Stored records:

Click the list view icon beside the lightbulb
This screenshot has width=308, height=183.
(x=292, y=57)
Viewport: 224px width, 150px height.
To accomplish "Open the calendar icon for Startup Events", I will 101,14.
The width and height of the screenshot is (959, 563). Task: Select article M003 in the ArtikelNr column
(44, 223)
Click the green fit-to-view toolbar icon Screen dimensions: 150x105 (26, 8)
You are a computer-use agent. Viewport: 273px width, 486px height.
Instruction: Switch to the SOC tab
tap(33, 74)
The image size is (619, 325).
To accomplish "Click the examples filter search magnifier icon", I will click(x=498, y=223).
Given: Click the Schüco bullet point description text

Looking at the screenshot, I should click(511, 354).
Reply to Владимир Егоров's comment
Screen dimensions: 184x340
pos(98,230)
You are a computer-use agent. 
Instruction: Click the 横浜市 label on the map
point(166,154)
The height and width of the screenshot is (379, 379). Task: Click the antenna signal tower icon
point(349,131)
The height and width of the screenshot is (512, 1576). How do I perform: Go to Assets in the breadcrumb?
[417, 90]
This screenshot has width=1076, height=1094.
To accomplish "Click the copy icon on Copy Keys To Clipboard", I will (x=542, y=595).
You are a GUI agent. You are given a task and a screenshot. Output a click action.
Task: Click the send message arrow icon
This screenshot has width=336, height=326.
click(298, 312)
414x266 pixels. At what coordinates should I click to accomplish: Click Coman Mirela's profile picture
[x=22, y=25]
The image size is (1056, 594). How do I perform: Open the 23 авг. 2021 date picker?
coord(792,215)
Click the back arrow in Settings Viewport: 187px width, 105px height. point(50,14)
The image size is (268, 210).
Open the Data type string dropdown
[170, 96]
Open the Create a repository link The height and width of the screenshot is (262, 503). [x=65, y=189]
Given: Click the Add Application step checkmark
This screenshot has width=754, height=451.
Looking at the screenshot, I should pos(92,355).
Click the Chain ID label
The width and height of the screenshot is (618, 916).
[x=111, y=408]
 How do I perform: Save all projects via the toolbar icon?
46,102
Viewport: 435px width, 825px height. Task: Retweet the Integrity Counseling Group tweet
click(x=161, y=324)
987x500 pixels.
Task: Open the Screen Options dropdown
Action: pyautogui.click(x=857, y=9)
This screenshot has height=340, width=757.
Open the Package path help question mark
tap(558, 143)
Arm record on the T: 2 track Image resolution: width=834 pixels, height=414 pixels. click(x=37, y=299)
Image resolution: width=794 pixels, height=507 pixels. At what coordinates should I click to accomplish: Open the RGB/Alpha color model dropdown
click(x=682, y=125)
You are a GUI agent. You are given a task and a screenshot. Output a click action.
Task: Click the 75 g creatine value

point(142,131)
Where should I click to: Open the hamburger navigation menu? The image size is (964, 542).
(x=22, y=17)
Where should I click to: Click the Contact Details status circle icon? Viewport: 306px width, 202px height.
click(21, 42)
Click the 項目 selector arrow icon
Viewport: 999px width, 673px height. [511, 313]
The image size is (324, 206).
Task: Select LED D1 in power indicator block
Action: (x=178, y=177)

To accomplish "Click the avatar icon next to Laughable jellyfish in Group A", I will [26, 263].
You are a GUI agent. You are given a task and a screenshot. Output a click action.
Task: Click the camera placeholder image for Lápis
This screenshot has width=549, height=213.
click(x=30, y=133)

GOAL OF THE EXERCISE: Each line of the data that includes "computer" should be copied.

PROBLEM SOLUTION:
You are a computer-use agent. Viewport: 273px width, 486px height.
You are a computer-use agent. 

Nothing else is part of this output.